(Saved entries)
^^^^^^^^

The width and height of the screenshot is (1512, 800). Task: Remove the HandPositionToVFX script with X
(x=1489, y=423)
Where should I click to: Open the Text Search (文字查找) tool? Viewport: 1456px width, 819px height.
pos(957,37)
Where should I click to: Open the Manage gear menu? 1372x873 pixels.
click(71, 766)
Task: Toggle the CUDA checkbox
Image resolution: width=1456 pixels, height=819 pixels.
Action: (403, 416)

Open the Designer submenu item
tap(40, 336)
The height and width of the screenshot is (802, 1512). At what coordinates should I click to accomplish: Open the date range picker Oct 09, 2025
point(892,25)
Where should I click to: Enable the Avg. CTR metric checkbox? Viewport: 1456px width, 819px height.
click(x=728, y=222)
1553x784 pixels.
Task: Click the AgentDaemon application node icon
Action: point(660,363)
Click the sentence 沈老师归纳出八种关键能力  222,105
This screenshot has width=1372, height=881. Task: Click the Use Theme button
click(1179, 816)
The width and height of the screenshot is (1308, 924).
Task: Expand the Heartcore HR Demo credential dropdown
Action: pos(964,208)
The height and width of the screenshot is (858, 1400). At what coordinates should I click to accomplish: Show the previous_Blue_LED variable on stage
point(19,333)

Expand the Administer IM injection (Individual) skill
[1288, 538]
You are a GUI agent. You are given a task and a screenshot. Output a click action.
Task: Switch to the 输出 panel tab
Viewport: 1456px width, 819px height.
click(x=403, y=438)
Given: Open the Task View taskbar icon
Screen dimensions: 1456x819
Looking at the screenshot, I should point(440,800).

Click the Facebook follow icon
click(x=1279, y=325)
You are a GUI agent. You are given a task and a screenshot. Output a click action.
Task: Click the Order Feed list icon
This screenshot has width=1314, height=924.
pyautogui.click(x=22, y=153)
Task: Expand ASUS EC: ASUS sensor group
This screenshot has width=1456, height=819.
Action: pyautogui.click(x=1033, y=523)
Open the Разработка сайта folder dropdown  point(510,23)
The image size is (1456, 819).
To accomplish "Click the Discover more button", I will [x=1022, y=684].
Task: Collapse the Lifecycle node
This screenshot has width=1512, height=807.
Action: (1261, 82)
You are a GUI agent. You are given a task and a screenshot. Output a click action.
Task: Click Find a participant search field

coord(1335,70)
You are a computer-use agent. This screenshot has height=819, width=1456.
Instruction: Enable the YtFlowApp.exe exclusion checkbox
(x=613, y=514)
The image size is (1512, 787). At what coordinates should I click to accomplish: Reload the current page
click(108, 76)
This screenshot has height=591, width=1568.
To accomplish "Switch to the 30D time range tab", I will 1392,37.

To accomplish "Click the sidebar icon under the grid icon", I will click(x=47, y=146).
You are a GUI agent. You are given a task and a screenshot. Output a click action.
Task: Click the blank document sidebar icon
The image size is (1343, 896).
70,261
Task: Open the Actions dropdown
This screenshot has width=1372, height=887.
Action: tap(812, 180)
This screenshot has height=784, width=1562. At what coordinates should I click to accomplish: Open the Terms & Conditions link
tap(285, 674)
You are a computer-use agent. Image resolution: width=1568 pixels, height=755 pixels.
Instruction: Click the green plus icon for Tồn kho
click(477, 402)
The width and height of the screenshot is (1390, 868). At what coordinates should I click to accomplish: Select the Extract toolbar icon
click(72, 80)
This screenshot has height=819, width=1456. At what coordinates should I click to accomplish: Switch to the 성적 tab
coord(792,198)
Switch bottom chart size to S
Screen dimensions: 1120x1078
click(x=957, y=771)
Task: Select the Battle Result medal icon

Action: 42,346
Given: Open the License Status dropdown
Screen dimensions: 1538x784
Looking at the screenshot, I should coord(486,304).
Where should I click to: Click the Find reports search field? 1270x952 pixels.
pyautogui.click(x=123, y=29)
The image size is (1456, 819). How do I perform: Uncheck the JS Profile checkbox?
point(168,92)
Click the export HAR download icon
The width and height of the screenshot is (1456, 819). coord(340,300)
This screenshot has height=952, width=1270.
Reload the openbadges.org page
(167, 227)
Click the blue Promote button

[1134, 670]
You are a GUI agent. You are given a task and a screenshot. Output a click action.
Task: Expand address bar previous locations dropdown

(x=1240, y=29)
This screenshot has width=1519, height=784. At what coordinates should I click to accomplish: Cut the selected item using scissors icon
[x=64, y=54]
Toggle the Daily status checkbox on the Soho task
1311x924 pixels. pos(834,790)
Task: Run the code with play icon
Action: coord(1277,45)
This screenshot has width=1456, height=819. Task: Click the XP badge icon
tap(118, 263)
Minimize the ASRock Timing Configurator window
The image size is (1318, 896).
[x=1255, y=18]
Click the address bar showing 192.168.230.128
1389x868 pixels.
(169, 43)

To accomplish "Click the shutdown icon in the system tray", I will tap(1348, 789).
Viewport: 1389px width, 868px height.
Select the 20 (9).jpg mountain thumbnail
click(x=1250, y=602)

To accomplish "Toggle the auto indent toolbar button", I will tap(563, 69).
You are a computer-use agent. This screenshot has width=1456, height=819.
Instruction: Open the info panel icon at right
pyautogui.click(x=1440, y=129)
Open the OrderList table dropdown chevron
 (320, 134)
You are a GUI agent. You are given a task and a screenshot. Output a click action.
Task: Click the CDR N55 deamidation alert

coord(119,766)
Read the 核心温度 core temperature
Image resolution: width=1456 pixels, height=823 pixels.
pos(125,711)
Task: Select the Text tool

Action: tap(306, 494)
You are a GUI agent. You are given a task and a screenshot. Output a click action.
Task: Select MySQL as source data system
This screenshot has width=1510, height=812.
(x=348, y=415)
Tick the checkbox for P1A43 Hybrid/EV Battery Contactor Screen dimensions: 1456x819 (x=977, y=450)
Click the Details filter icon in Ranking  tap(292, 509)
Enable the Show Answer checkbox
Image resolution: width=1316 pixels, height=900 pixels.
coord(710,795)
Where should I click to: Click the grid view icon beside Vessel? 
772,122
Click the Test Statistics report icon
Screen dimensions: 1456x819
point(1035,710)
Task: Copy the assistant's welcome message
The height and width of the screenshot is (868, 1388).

^^^^^^^^

In full and without alteration, reproduce the records above.

Exercise solution:
The width and height of the screenshot is (1512, 800). Task: Remove the HandPositionToVFX script with X
(x=1489, y=423)
Where should I click to: Open the Text Search (文字查找) tool? Viewport: 1456px width, 819px height.
pos(957,37)
Where should I click to: Open the Manage gear menu? 1372x873 pixels.
click(71, 766)
Task: Toggle the CUDA checkbox
Image resolution: width=1456 pixels, height=819 pixels.
Action: (403, 416)

Open the Designer submenu item
tap(40, 336)
The height and width of the screenshot is (802, 1512). At what coordinates should I click to accomplish: Open the date range picker Oct 09, 2025
point(892,25)
Where should I click to: Enable the Avg. CTR metric checkbox? Viewport: 1456px width, 819px height.
click(x=728, y=222)
1553x784 pixels.
Task: Click the AgentDaemon application node icon
Action: point(660,363)
Click the sentence 沈老师归纳出八种关键能力  222,105
This screenshot has width=1372, height=881. Task: Click the Use Theme button
click(1179, 816)
The width and height of the screenshot is (1308, 924).
Task: Expand the Heartcore HR Demo credential dropdown
Action: pos(964,208)
The height and width of the screenshot is (858, 1400). At what coordinates should I click to accomplish: Show the previous_Blue_LED variable on stage
point(19,333)

Expand the Administer IM injection (Individual) skill
[1288, 538]
You are a GUI agent. You are given a task and a screenshot. Output a click action.
Task: Switch to the 输出 panel tab
Viewport: 1456px width, 819px height.
click(x=403, y=438)
Given: Open the Task View taskbar icon
Screen dimensions: 1456x819
Looking at the screenshot, I should point(440,800).

Click the Facebook follow icon
click(x=1279, y=325)
You are a GUI agent. You are given a task and a screenshot. Output a click action.
Task: Click the Order Feed list icon
This screenshot has width=1314, height=924.
pyautogui.click(x=22, y=153)
Task: Expand ASUS EC: ASUS sensor group
This screenshot has width=1456, height=819.
Action: pyautogui.click(x=1033, y=523)
Open the Разработка сайта folder dropdown  point(510,23)
The image size is (1456, 819).
To accomplish "Click the Discover more button", I will [x=1022, y=684].
Task: Collapse the Lifecycle node
This screenshot has width=1512, height=807.
Action: (1261, 82)
You are a GUI agent. You are given a task and a screenshot. Output a click action.
Task: Click Find a participant search field

coord(1335,70)
You are a computer-use agent. This screenshot has height=819, width=1456.
Instruction: Enable the YtFlowApp.exe exclusion checkbox
(x=613, y=514)
The image size is (1512, 787). At what coordinates should I click to accomplish: Reload the current page
click(108, 76)
This screenshot has height=591, width=1568.
To accomplish "Switch to the 30D time range tab", I will 1392,37.

To accomplish "Click the sidebar icon under the grid icon", I will click(x=47, y=146).
You are a GUI agent. You are given a task and a screenshot. Output a click action.
Task: Click the blank document sidebar icon
The image size is (1343, 896).
70,261
Task: Open the Actions dropdown
This screenshot has width=1372, height=887.
Action: tap(812, 180)
This screenshot has height=784, width=1562. At what coordinates should I click to accomplish: Open the Terms & Conditions link
tap(285, 674)
You are a computer-use agent. Image resolution: width=1568 pixels, height=755 pixels.
Instruction: Click the green plus icon for Tồn kho
click(477, 402)
The width and height of the screenshot is (1390, 868). At what coordinates should I click to accomplish: Select the Extract toolbar icon
click(72, 80)
This screenshot has height=819, width=1456. At what coordinates should I click to accomplish: Switch to the 성적 tab
coord(792,198)
Switch bottom chart size to S
Screen dimensions: 1120x1078
click(x=957, y=771)
Task: Select the Battle Result medal icon

Action: 42,346
Given: Open the License Status dropdown
Screen dimensions: 1538x784
Looking at the screenshot, I should coord(486,304).
Where should I click to: Click the Find reports search field? 1270x952 pixels.
pyautogui.click(x=123, y=29)
The image size is (1456, 819). How do I perform: Uncheck the JS Profile checkbox?
point(168,92)
Click the export HAR download icon
The width and height of the screenshot is (1456, 819). coord(340,300)
This screenshot has height=952, width=1270.
Reload the openbadges.org page
(167, 227)
Click the blue Promote button

[1134, 670]
You are a GUI agent. You are given a task and a screenshot. Output a click action.
Task: Expand address bar previous locations dropdown

(x=1240, y=29)
This screenshot has width=1519, height=784. At what coordinates should I click to accomplish: Cut the selected item using scissors icon
[x=64, y=54]
Toggle the Daily status checkbox on the Soho task
1311x924 pixels. pos(834,790)
Task: Run the code with play icon
Action: coord(1277,45)
This screenshot has width=1456, height=819. Task: Click the XP badge icon
tap(118, 263)
Minimize the ASRock Timing Configurator window
The image size is (1318, 896).
[x=1255, y=18]
Click the address bar showing 192.168.230.128
1389x868 pixels.
(169, 43)

To accomplish "Click the shutdown icon in the system tray", I will tap(1348, 789).
Viewport: 1389px width, 868px height.
Select the 20 (9).jpg mountain thumbnail
click(x=1250, y=602)

To accomplish "Toggle the auto indent toolbar button", I will tap(563, 69).
You are a computer-use agent. This screenshot has width=1456, height=819.
Instruction: Open the info panel icon at right
pyautogui.click(x=1440, y=129)
Open the OrderList table dropdown chevron
 (320, 134)
You are a GUI agent. You are given a task and a screenshot. Output a click action.
Task: Click the CDR N55 deamidation alert

coord(119,766)
Read the 核心温度 core temperature
Image resolution: width=1456 pixels, height=823 pixels.
pos(125,711)
Task: Select the Text tool

Action: tap(306, 494)
You are a GUI agent. You are given a task and a screenshot. Output a click action.
Task: Select MySQL as source data system
This screenshot has width=1510, height=812.
(x=348, y=415)
Tick the checkbox for P1A43 Hybrid/EV Battery Contactor Screen dimensions: 1456x819 (x=977, y=450)
Click the Details filter icon in Ranking  tap(292, 509)
Enable the Show Answer checkbox
Image resolution: width=1316 pixels, height=900 pixels.
coord(710,795)
Where should I click to: Click the grid view icon beside Vessel? 
772,122
Click the Test Statistics report icon
Screen dimensions: 1456x819
point(1035,710)
Task: Copy the assistant's welcome message
The height and width of the screenshot is (868, 1388).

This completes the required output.